Метод защиты сводился лишь к тому, чтобы заставлять толпу двигаться. Дайте им возможность отдышаться, они остановятся и подожгут какой-нибудь дом, и тогда восстановить порядок будет очень трудно, чтобы не сказать больше. Пламя действует на толпу не меньше, чем кровь на дикого зверя.
Слухи дошли до клуба, и мужчины во фраках стали появляться на улицах и помогать полиции гнать и рассеивать орущие массы при помощи стременных ремней, хлыстов и подобранных где попало дубинок. На них нападали не очень часто, ибо у бунтовщиков хватало здравого смысла сообразить, что смерть европейца повлечет за собой повешение, и не одного только человека, а многих, а возможно даже – появление трижды страшной артиллерии.

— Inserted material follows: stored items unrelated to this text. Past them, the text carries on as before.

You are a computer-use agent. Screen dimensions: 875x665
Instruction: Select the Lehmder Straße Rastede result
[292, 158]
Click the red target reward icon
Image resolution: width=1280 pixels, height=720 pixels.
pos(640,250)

Шум в городе удвоился. Индуисты вышли на улицы с самыми серьезными намерениями, и немного погодя толпа вернулась назад. Странное это было зрелище. Тазий больше не было, остались только их разломанные подпорки, и полиции также не было видно. Кое-где показывался какой-нибудь городской деятель, индуист или мусульманин, и тщетно умолял своих единоверцев успокоиться и вести себя лучше; за такие советы его оскорбительно дергали за белую бороду. Толпа влекла за собой полицейского офицера-туземца; он был пеший, но с успехом пускал в ход свои шпоры, предупреждая всех и каждого о том, как опасно оскорблять правительство. Повсюду люди колотили палками кого попало, хватали друг друга за горло, с пеной у рта выли от ярости, голыми руками стучали в двери домов.
– Счастье, что они дерутся природным оружием, – сказал я Вали-Даду, – не то полгорода было бы перебито.
Говоря это, я обернулся и взглянул ему в лицо. Ноздри его раздувались, взгляд остановился, и он тихо бил себя в грудь.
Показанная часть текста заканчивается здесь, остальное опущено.